WORK INSTRUCTION » The answer is an exact copy of the lines from the one with "Task: Open soo__nastya's" to the end of the listing below, pictures left out.

DATA RECORDS »
------------
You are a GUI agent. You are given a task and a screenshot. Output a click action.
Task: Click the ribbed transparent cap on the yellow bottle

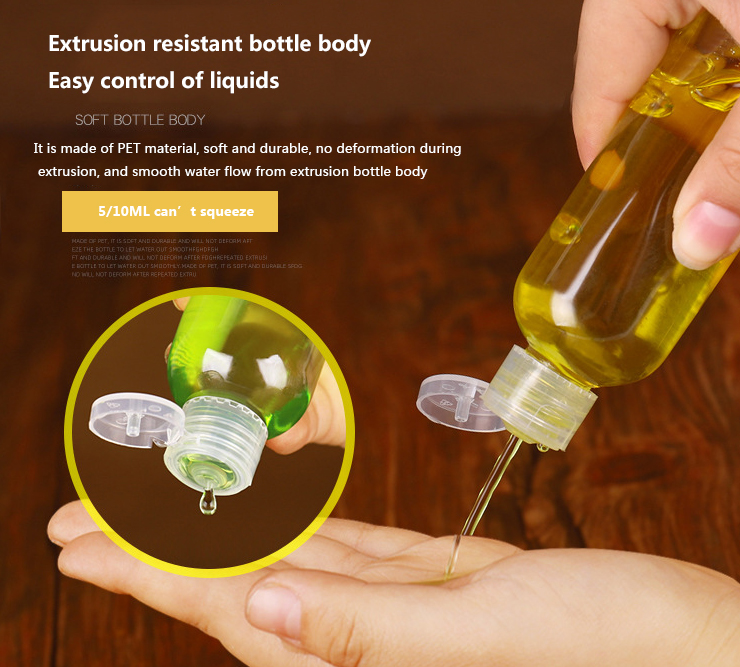[x=540, y=397]
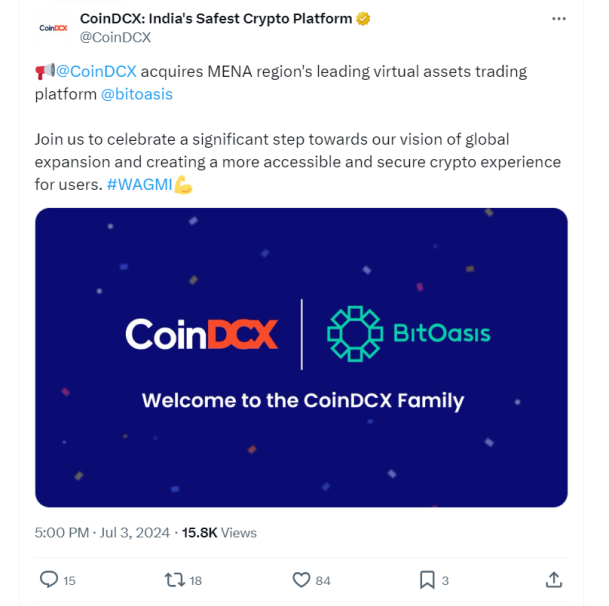Click the 84 likes count

[x=323, y=581]
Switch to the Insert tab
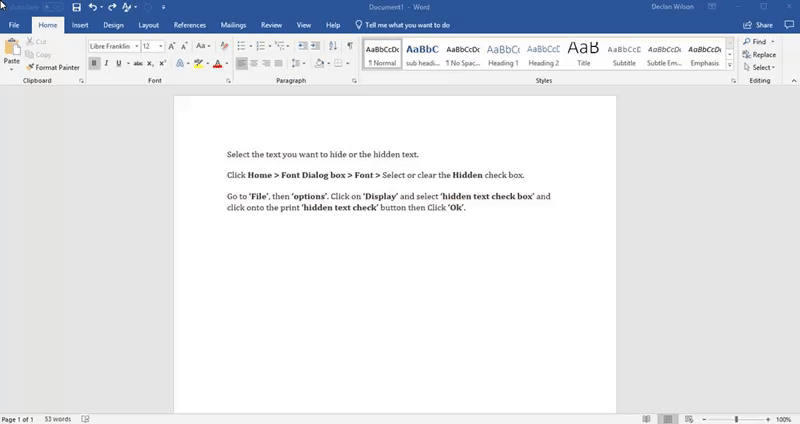800x424 pixels. (x=80, y=24)
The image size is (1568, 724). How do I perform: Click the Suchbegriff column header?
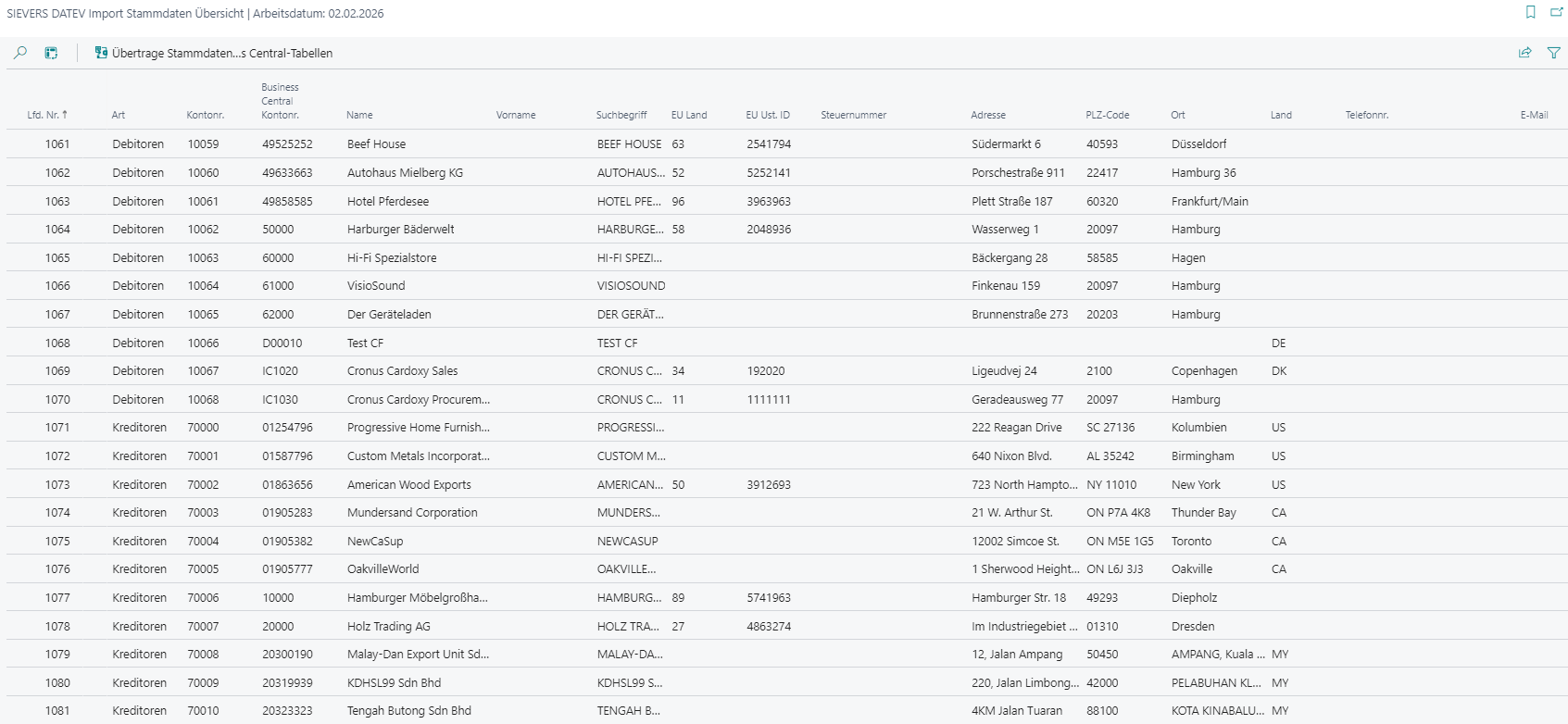click(621, 115)
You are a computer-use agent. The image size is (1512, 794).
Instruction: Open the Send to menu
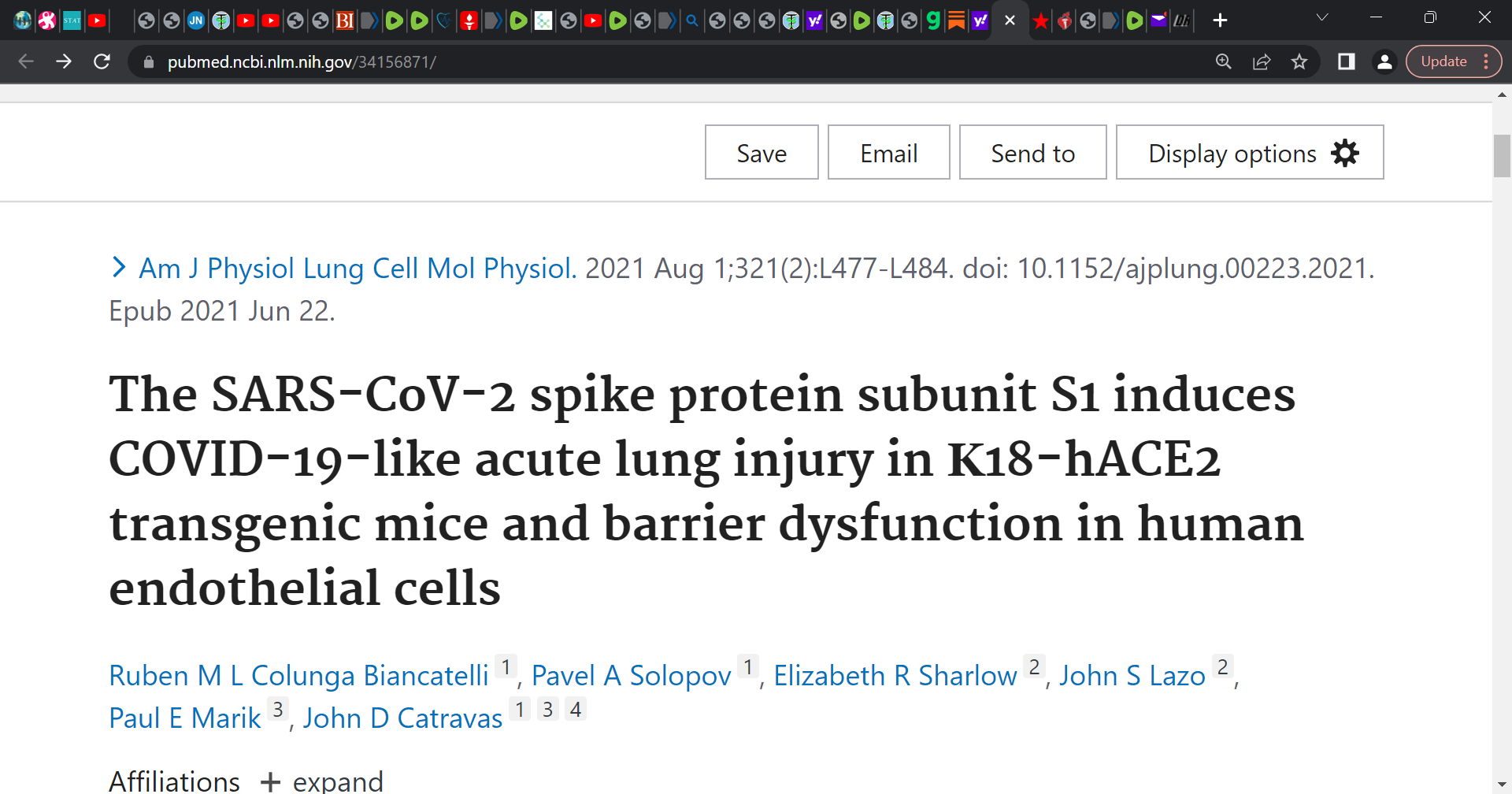tap(1032, 152)
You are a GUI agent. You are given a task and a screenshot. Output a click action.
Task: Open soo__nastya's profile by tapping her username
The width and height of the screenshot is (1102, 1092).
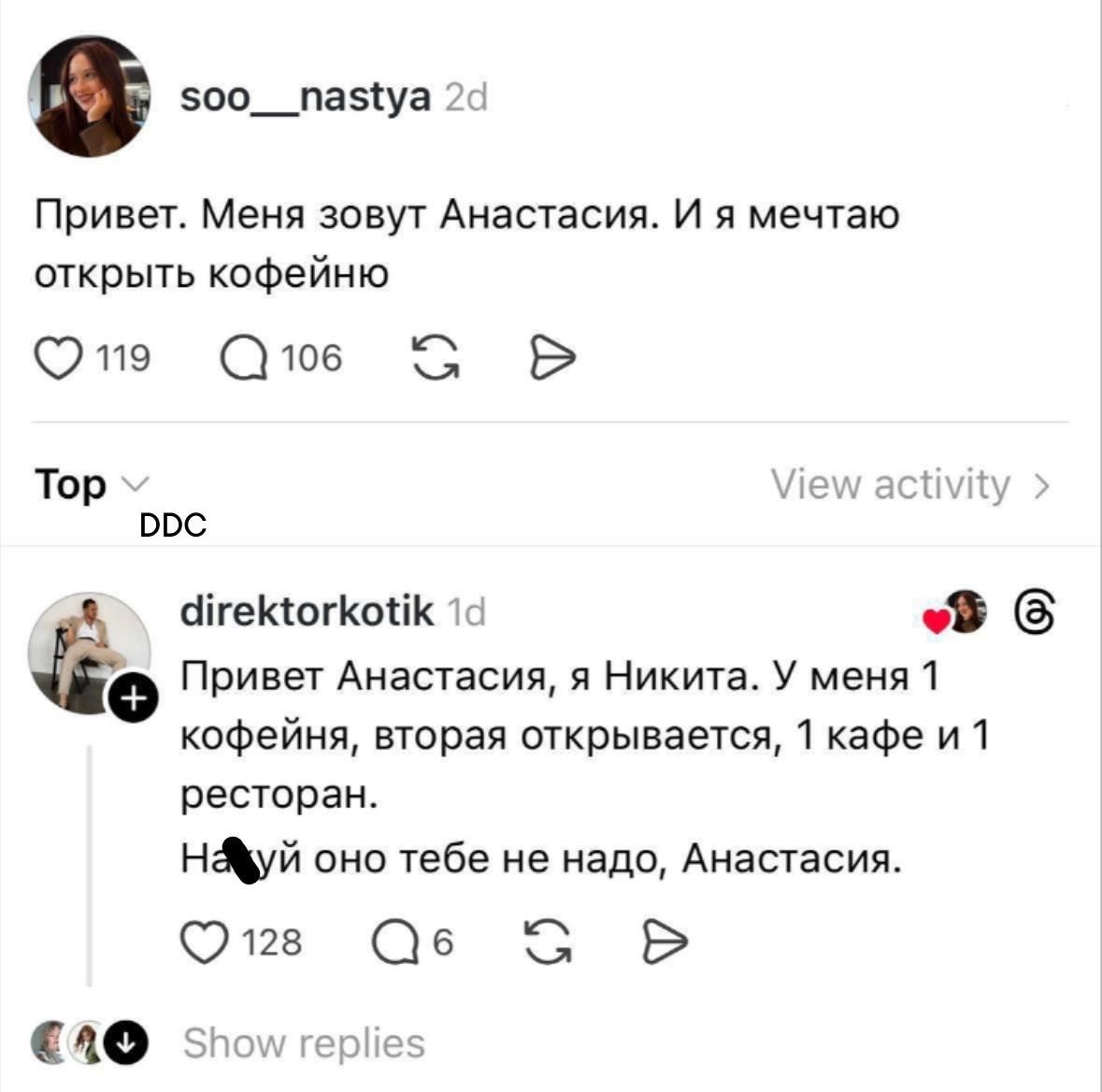[306, 96]
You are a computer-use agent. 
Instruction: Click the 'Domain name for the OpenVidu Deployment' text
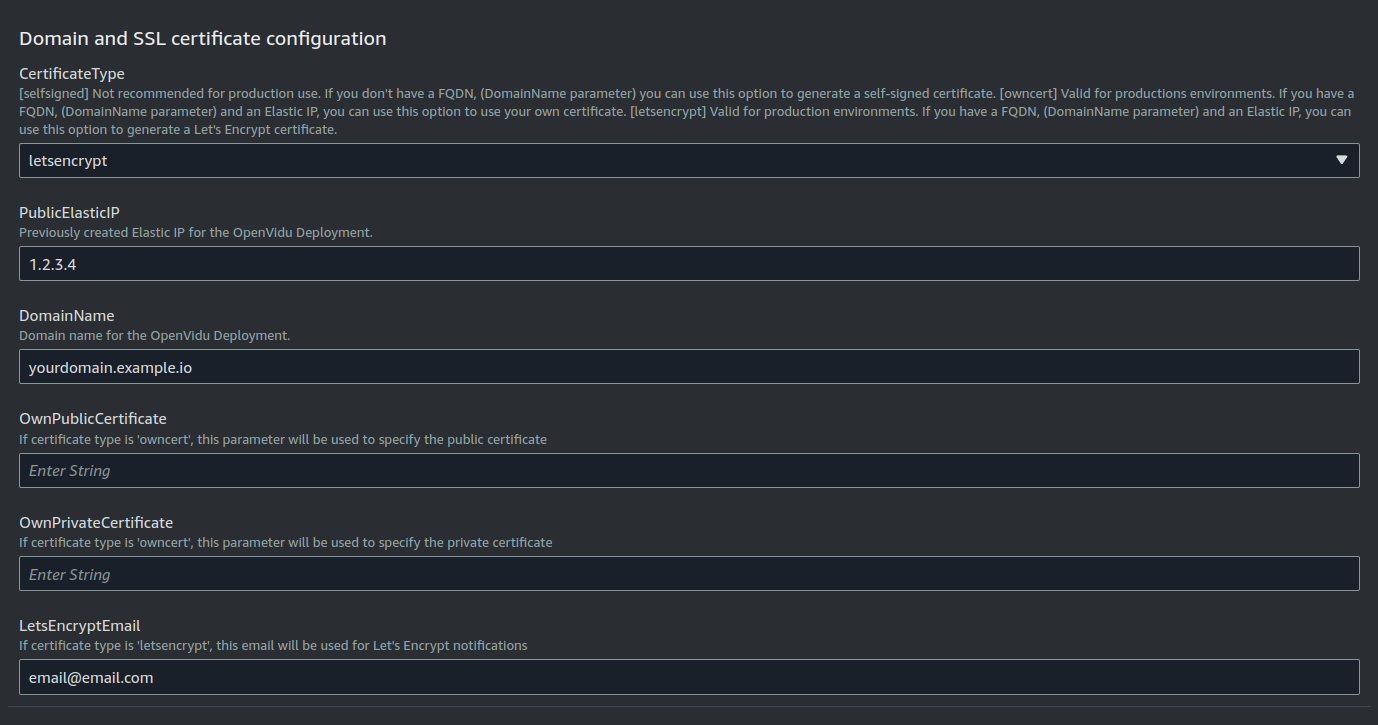pos(155,336)
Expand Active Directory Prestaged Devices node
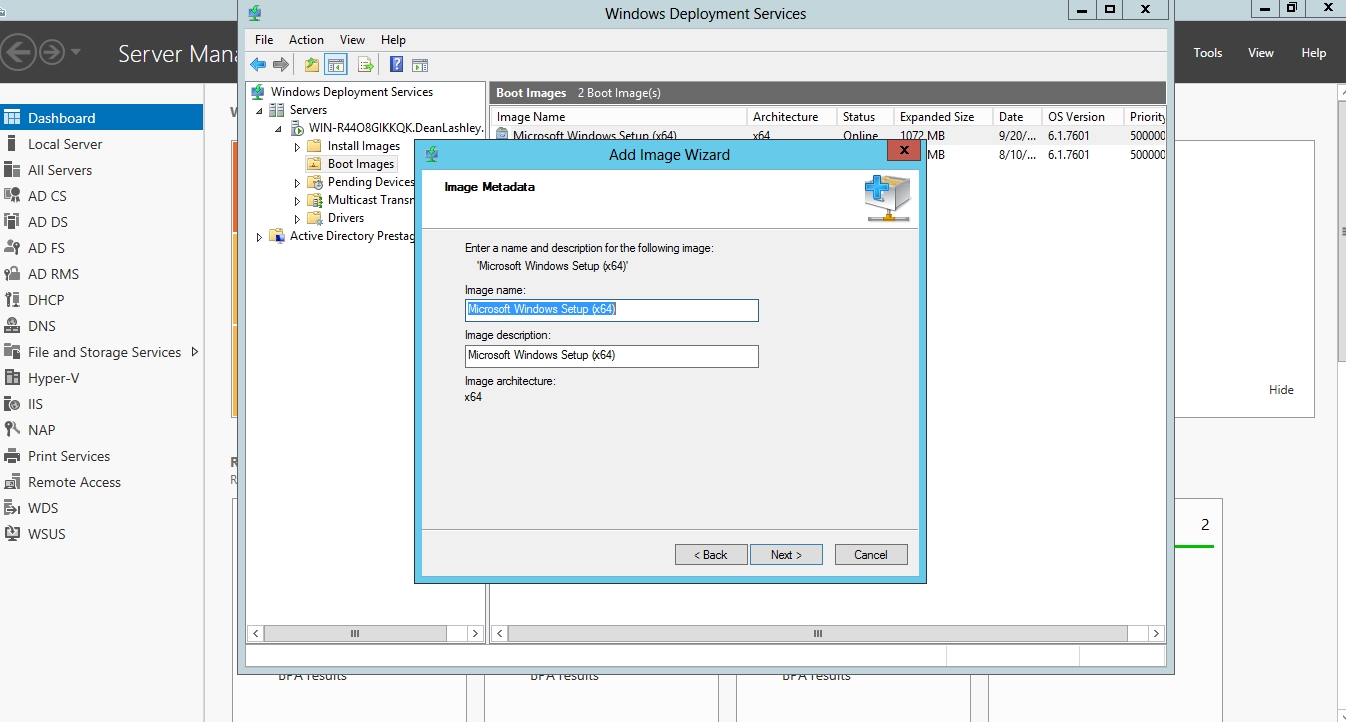Image resolution: width=1346 pixels, height=722 pixels. pyautogui.click(x=259, y=237)
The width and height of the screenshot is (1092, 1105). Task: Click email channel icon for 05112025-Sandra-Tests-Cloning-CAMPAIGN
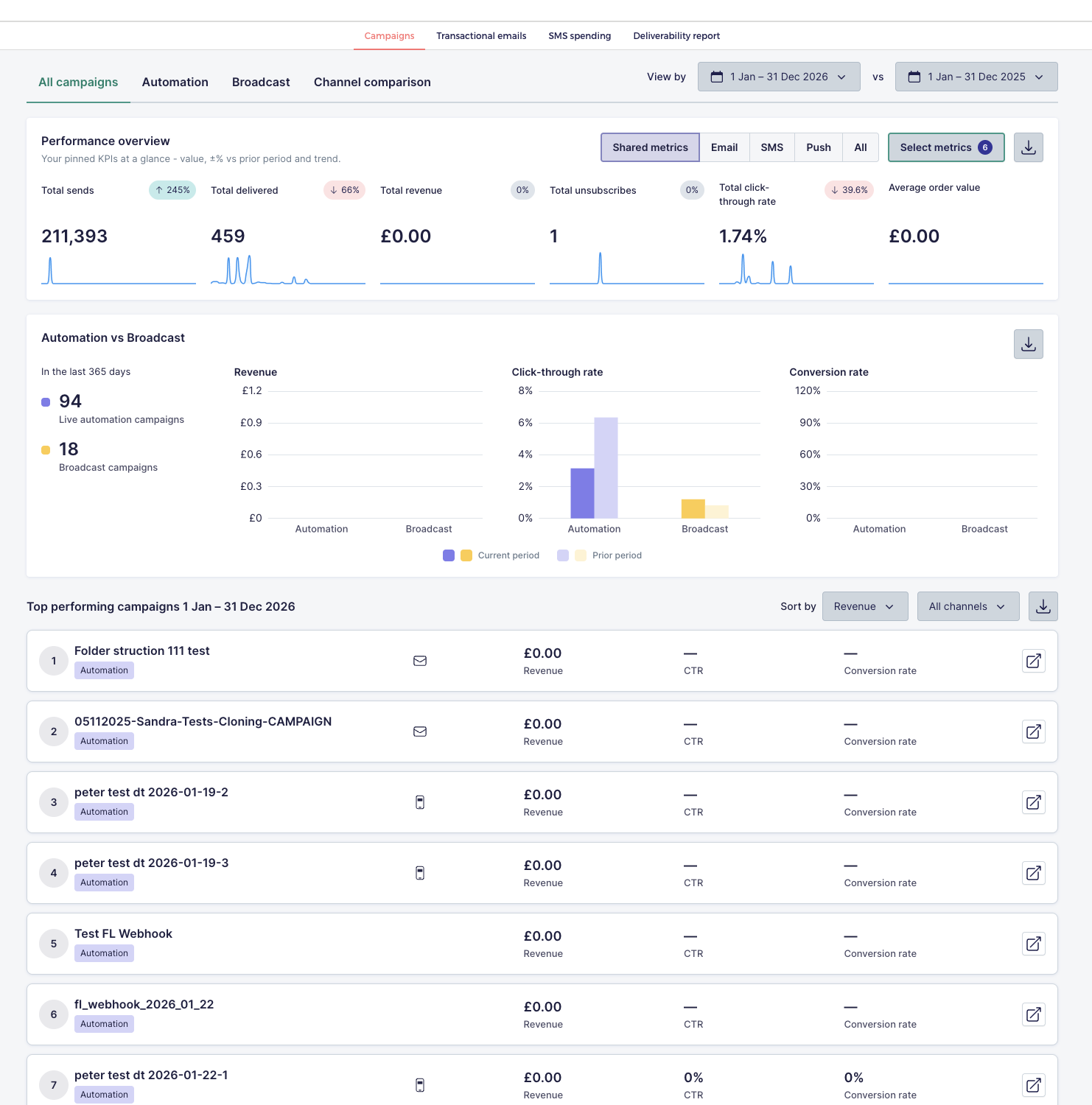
------------
TASK ANSWER »
Task: Open soo__nastya's profile by tapping her username
The width and height of the screenshot is (1102, 1092).
[306, 96]
You are a computer-use agent. 
Instruction: Click the 'Domain name for the OpenVidu Deployment' text
pos(155,336)
Expand Active Directory Prestaged Devices node
Image resolution: width=1346 pixels, height=722 pixels. pyautogui.click(x=259, y=237)
The width and height of the screenshot is (1092, 1105). Task: Click email channel icon for 05112025-Sandra-Tests-Cloning-CAMPAIGN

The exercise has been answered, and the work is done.